## Work to complete
In the material, take everything from the line containing "Click the Find button" down to the line containing "coord(424,500)" and write it out again, swapping "Chile" for "Peru" and keeping everything else the same. Give only those lines.

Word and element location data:
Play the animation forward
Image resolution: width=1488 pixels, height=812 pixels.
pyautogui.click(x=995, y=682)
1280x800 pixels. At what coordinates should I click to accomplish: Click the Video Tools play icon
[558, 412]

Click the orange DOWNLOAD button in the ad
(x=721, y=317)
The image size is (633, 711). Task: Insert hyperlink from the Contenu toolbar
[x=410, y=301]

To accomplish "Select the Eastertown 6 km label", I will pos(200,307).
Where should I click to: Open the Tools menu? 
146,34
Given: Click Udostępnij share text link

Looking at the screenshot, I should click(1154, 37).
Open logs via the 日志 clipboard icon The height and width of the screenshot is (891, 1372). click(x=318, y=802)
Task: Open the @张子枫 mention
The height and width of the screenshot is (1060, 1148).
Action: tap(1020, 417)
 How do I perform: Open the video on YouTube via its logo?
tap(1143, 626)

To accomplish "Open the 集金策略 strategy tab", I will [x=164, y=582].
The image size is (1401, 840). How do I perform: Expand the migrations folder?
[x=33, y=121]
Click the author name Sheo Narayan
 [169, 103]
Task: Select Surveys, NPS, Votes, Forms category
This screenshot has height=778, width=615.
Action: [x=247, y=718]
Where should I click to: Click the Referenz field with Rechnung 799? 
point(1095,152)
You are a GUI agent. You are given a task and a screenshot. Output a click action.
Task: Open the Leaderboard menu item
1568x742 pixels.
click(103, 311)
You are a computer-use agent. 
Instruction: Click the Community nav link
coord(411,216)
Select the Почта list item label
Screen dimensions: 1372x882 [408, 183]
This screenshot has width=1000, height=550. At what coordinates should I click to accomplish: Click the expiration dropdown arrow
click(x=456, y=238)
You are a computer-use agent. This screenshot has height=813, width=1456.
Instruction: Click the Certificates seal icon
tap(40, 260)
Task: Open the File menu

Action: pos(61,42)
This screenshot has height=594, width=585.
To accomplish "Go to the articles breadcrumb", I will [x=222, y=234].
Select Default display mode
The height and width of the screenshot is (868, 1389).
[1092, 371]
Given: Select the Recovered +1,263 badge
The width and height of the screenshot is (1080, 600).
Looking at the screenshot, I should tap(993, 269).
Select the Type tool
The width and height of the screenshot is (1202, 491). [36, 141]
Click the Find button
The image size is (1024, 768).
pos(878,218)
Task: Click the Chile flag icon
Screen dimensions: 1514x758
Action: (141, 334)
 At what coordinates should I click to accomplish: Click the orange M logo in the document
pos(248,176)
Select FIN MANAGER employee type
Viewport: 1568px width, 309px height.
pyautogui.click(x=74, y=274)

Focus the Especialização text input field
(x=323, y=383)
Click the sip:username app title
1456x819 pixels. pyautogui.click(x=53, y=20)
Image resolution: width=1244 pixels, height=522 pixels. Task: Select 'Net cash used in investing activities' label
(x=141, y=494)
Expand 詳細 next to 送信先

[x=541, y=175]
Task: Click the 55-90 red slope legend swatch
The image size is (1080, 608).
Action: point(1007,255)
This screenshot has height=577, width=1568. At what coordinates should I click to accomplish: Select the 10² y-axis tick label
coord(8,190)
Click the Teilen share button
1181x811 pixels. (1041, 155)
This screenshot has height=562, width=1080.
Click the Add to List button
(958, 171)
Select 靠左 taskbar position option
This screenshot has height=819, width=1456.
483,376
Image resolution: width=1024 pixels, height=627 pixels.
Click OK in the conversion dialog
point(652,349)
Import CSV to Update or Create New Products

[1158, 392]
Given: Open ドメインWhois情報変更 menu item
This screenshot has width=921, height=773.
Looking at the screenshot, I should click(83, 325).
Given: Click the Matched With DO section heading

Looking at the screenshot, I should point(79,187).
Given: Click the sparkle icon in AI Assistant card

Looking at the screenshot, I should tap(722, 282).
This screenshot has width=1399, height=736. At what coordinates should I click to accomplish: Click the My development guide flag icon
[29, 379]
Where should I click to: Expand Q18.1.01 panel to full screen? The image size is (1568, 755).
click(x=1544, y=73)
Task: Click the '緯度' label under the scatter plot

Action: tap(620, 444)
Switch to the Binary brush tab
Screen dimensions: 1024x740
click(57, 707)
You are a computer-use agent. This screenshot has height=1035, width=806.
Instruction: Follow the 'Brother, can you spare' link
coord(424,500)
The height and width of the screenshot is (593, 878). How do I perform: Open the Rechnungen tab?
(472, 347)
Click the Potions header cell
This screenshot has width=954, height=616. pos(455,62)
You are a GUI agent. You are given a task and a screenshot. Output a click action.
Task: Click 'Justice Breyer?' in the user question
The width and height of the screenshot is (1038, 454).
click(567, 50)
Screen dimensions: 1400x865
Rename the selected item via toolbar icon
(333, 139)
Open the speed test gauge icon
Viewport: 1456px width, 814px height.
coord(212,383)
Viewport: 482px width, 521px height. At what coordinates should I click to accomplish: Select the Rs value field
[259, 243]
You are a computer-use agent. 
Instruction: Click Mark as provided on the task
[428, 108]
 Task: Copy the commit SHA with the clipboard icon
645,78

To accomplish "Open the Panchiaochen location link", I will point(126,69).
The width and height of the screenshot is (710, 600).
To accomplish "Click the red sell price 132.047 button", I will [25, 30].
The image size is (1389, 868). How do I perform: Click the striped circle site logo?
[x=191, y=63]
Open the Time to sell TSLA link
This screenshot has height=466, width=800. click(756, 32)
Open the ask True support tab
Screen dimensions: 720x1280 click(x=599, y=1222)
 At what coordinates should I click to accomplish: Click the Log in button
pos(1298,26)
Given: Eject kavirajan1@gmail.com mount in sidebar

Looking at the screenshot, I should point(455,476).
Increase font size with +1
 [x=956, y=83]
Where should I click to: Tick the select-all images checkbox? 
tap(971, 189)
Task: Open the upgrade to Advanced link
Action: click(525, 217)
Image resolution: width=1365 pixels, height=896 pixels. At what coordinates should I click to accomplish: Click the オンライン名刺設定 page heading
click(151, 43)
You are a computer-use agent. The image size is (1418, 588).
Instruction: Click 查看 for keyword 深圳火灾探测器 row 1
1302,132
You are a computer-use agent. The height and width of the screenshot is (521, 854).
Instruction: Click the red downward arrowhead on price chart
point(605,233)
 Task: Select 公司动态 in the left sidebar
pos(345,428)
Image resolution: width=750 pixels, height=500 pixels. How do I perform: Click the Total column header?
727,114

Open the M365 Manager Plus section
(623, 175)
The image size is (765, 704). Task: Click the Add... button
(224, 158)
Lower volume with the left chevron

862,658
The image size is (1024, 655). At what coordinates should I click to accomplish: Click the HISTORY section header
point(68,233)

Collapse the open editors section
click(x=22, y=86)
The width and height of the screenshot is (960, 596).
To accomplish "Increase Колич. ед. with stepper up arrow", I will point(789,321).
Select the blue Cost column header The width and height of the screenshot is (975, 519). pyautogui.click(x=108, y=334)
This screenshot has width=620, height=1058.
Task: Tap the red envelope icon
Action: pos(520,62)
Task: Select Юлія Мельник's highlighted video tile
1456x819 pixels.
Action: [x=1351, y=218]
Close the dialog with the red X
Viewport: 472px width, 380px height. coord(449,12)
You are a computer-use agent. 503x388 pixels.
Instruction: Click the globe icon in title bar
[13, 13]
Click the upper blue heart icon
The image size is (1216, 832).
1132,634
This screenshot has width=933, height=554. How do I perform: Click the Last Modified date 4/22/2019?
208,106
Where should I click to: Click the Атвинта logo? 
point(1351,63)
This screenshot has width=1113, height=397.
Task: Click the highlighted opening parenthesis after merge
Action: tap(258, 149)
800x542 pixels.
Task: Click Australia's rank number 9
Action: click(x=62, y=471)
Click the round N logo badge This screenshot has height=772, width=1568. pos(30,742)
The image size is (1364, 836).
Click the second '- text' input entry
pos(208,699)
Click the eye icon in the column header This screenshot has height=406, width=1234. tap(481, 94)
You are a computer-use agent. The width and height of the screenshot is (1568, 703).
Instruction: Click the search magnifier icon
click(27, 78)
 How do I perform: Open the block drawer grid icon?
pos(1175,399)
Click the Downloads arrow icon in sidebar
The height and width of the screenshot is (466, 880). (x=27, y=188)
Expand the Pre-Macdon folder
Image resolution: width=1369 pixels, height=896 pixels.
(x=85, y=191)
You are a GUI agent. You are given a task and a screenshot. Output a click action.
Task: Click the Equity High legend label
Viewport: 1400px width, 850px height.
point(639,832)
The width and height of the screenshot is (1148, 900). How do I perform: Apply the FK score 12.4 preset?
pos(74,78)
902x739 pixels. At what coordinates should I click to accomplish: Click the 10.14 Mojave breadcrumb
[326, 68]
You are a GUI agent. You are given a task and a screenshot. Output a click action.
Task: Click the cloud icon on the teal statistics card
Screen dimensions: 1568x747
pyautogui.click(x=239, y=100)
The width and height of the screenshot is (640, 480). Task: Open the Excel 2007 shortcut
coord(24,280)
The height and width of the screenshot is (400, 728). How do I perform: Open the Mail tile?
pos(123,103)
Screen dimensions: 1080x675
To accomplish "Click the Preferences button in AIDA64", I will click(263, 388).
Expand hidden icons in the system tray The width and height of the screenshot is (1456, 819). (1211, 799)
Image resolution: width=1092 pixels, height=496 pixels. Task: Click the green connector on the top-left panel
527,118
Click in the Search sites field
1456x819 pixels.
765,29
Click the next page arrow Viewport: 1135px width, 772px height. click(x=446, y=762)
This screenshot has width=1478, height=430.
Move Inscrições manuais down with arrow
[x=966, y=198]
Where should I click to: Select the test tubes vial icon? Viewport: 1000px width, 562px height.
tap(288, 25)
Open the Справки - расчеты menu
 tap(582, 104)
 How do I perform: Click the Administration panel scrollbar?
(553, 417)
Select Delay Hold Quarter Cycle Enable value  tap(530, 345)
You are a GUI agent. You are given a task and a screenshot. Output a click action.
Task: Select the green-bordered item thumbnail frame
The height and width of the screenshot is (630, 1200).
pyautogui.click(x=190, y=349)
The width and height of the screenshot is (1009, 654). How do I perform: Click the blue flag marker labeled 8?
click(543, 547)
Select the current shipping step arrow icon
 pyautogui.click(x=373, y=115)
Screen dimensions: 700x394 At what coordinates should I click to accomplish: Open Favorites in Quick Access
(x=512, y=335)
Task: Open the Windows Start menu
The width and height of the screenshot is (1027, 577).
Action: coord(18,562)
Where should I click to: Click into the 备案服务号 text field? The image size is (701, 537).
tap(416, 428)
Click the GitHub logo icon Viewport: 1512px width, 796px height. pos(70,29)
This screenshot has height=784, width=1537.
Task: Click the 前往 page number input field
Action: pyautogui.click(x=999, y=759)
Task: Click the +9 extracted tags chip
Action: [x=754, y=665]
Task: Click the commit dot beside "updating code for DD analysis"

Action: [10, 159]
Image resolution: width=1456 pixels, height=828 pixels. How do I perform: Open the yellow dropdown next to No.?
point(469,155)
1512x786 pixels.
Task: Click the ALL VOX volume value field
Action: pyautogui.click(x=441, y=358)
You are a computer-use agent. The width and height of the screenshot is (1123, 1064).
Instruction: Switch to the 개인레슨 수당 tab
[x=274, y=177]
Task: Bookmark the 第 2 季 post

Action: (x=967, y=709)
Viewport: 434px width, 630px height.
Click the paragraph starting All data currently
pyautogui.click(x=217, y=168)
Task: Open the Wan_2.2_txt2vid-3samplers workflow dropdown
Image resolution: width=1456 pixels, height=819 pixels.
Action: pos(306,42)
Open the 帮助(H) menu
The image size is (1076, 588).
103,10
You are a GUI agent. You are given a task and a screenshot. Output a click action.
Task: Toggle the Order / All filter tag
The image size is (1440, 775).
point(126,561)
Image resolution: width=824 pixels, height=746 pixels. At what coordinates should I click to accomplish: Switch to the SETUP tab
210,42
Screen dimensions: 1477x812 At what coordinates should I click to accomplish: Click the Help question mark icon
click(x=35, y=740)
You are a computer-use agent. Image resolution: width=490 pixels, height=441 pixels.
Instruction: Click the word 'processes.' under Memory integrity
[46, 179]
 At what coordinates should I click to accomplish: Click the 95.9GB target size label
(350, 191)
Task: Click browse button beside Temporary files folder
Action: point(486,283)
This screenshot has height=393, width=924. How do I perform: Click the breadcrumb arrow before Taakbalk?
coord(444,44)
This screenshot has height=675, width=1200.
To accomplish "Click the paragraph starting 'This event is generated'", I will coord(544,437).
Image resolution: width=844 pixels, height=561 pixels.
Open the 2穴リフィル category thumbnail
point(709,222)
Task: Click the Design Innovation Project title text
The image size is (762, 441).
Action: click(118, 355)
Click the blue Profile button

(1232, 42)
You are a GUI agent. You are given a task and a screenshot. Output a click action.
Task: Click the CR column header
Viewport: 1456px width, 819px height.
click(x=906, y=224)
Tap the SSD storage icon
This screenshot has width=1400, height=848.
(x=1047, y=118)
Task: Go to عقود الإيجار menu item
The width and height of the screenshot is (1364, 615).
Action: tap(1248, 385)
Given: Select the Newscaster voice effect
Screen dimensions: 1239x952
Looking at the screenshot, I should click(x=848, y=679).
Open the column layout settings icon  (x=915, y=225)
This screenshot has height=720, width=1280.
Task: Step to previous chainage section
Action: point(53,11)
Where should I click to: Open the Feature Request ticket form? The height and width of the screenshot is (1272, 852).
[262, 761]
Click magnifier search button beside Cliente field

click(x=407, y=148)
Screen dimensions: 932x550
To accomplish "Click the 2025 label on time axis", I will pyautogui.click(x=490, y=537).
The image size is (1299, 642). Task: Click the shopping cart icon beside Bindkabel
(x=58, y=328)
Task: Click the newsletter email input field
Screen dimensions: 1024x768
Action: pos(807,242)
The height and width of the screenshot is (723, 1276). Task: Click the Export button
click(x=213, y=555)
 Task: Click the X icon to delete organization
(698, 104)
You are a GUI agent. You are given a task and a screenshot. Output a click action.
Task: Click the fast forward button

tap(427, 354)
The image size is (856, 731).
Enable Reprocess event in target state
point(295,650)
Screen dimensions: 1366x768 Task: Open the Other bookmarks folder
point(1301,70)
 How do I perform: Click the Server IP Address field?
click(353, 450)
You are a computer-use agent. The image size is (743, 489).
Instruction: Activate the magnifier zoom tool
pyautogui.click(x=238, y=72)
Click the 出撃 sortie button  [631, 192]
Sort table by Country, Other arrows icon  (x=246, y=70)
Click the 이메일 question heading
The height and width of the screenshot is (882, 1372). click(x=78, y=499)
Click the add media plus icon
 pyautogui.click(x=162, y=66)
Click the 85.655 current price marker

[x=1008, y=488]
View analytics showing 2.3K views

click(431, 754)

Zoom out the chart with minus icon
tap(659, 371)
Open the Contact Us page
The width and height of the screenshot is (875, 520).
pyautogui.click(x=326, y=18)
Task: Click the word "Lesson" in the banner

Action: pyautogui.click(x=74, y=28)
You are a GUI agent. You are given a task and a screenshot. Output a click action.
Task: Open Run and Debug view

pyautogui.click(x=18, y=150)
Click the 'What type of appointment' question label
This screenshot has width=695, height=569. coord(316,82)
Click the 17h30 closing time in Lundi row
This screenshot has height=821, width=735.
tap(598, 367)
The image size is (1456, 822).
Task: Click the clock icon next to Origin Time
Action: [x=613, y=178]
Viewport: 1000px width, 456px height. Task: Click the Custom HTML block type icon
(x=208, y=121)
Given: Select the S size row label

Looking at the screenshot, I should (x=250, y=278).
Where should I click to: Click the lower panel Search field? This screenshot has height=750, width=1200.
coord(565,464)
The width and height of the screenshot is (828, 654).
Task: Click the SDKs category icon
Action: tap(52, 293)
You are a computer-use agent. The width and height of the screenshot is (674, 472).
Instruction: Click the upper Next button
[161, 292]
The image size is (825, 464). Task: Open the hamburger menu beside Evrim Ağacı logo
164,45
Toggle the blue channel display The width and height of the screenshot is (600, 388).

## Exercise solution
Click the Find button
The image size is (1024, 768).
pos(878,218)
Task: Click the Peru flag icon
Screen dimensions: 1514x758
Action: (141, 334)
 At what coordinates should I click to accomplish: Click the orange M logo in the document
pos(248,176)
Select FIN MANAGER employee type
Viewport: 1568px width, 309px height.
pyautogui.click(x=74, y=274)

Focus the Especialização text input field
(x=323, y=383)
Click the sip:username app title
1456x819 pixels. pyautogui.click(x=53, y=20)
Image resolution: width=1244 pixels, height=522 pixels. Task: Select 'Net cash used in investing activities' label
(x=141, y=494)
Expand 詳細 next to 送信先

[x=541, y=175]
Task: Click the 55-90 red slope legend swatch
The image size is (1080, 608).
Action: point(1007,255)
This screenshot has height=577, width=1568. At what coordinates should I click to accomplish: Select the 10² y-axis tick label
coord(8,190)
Click the Teilen share button
1181x811 pixels. (1041, 155)
This screenshot has height=562, width=1080.
Click the Add to List button
(958, 171)
Select 靠左 taskbar position option
This screenshot has height=819, width=1456.
483,376
Image resolution: width=1024 pixels, height=627 pixels.
Click OK in the conversion dialog
point(652,349)
Import CSV to Update or Create New Products

[1158, 392]
Given: Open ドメインWhois情報変更 menu item
This screenshot has width=921, height=773.
Looking at the screenshot, I should click(83, 325).
Given: Click the Matched With DO section heading

Looking at the screenshot, I should point(79,187).
Given: Click the sparkle icon in AI Assistant card

Looking at the screenshot, I should tap(722, 282).
This screenshot has width=1399, height=736. At what coordinates should I click to accomplish: Click the My development guide flag icon
[29, 379]
Where should I click to: Expand Q18.1.01 panel to full screen? The image size is (1568, 755).
click(x=1544, y=73)
Task: Click the '緯度' label under the scatter plot

Action: tap(620, 444)
Switch to the Binary brush tab
Screen dimensions: 1024x740
click(57, 707)
You are a computer-use agent. This screenshot has height=1035, width=806.
Instruction: Follow the 'Brother, can you spare' link
coord(424,500)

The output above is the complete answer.